Несмело, но с просветленным лицом вошла мать в кабинет. Сын сидел в кресле и смаковал ликер, Валентин Викентьевич стоял перед окном к ним спиной, словно очень заинтересованный чем-то на улице. Но она знала: ничего особенного там нет, в сильном волнении муж нередко так делает.
— Садись, мама. Выпей ликеру. Превосходный шартрез. У тебя большие запасы, папа?

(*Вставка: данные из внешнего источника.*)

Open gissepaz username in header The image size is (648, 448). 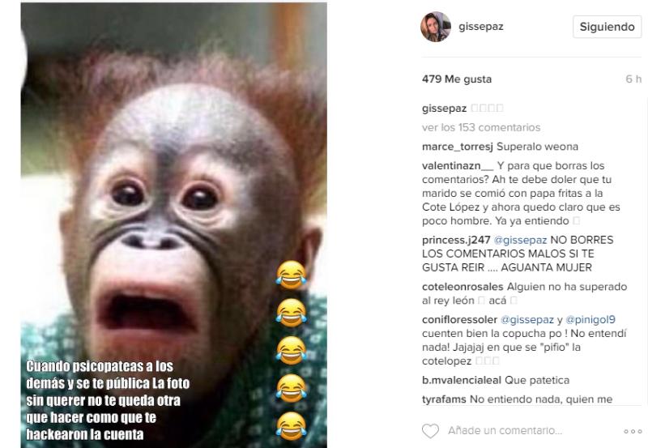(481, 27)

Богунович-старший не ответил.
Сергей игриво подмигнул ему в спину.
— Ты сегодня, мама, хорошо выглядишь. Ты помолодела.
— Спасибо, сын, за комплимент, — и вдруг виновато призналась: — Я слушала под дверью.
Отец передернул плечами. Леля сделала страшное лицо:
— Какой ужас, мама! Не признавайся никому.
Она со смехом упала в кресло, в котором сидел до того отец.
— Раз ты так хвалишь это зеленое зелье, то налей и мне. Напьюсь и пойду набью морду твоему лучшему другу. Какой циник и… дурак… Посватался…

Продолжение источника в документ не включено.